◆ **WHAT THE TASK ASKS**
The data below is to be transcribed word for word; pictures are to be excluded.

Screenshot grounding data

--------------------

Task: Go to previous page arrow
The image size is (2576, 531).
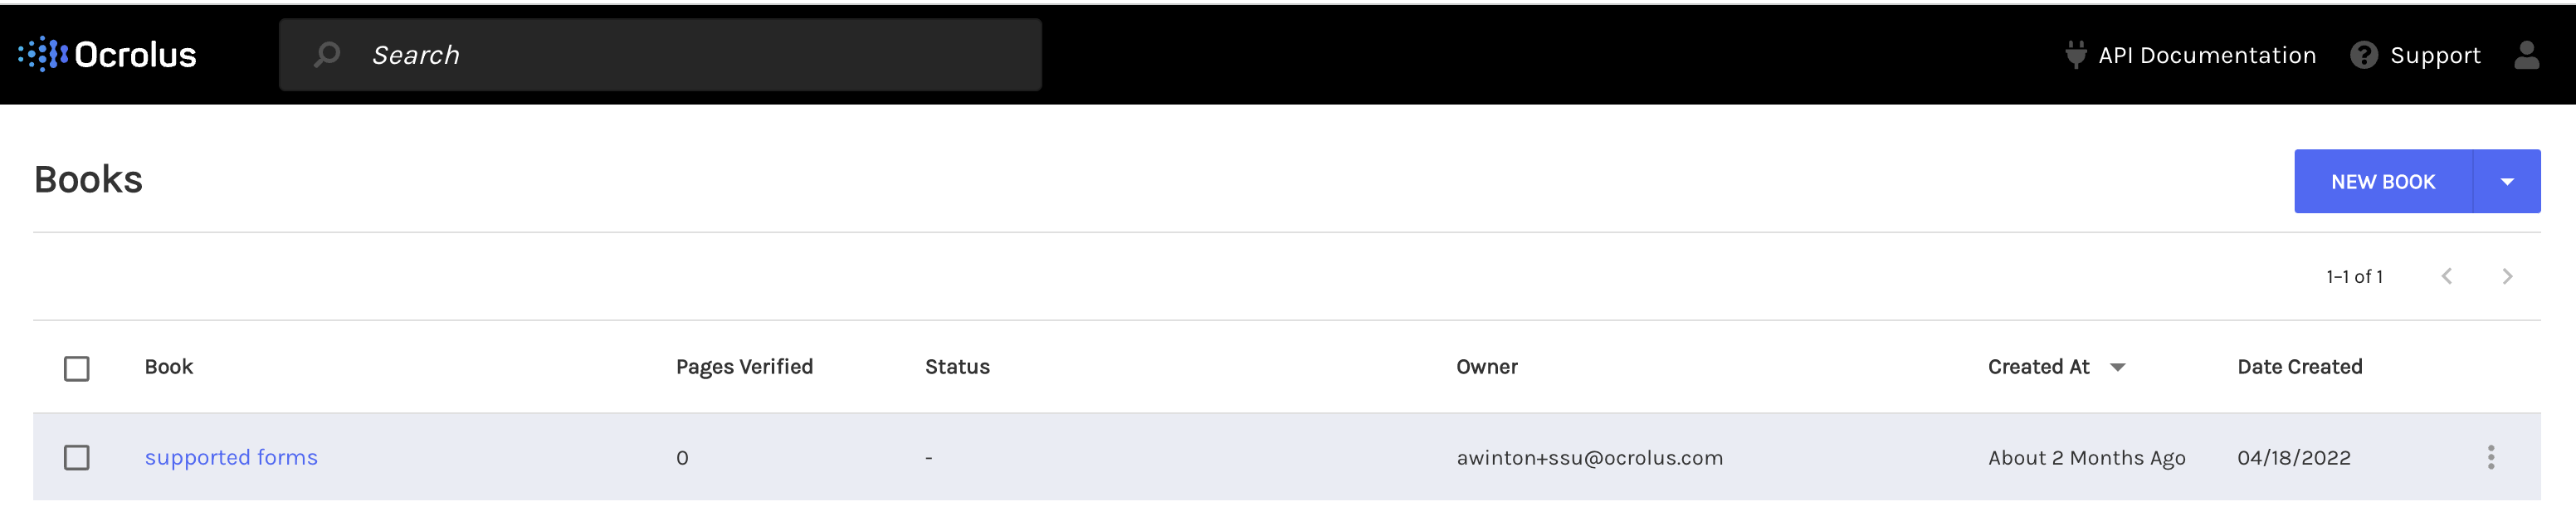Action: coord(2447,276)
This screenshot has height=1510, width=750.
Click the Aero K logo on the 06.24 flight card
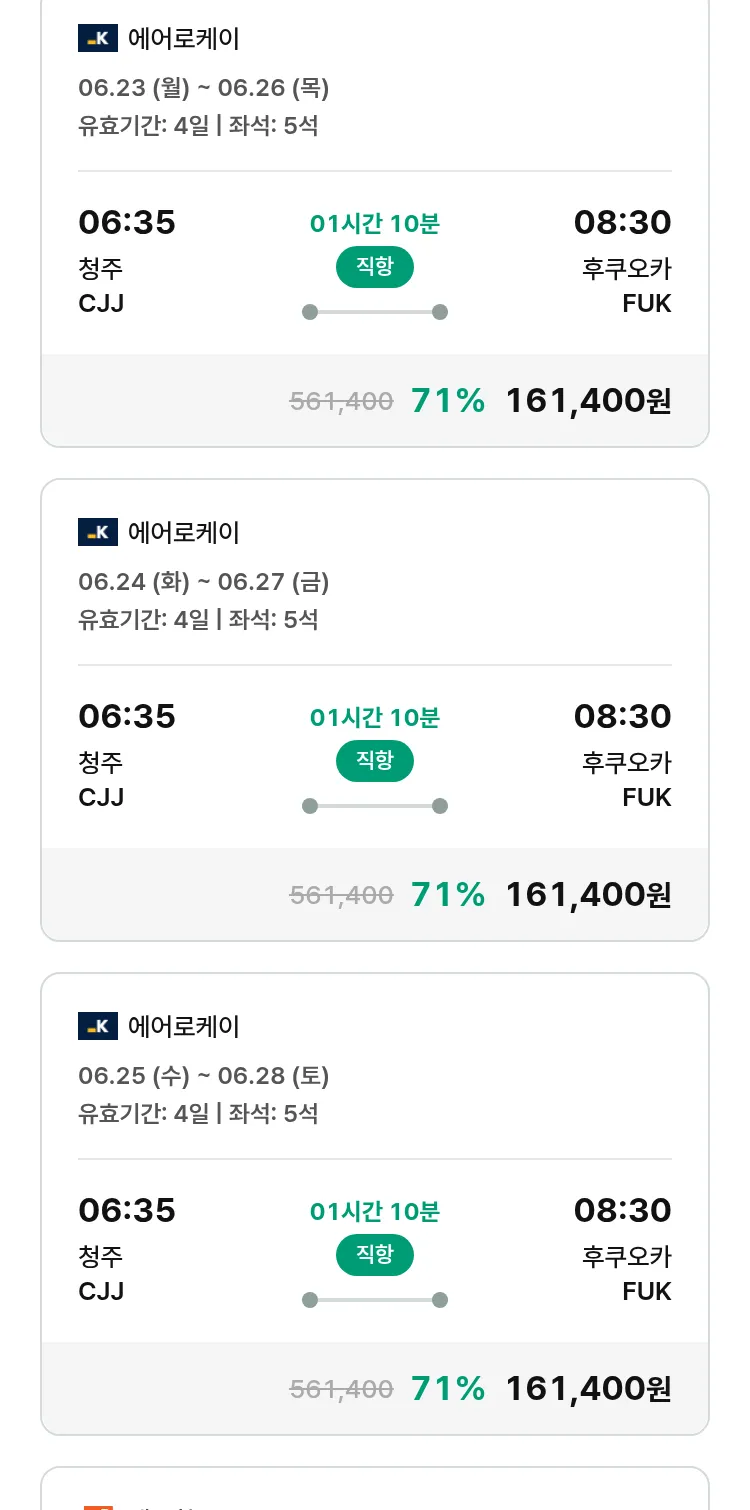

--------------------

◆ **RESULT BELOW**
Task: Go to previous page arrow
The image size is (2576, 531).
Action: coord(2447,276)
This screenshot has height=1510, width=750.
Click the Aero K logo on the 06.24 flight card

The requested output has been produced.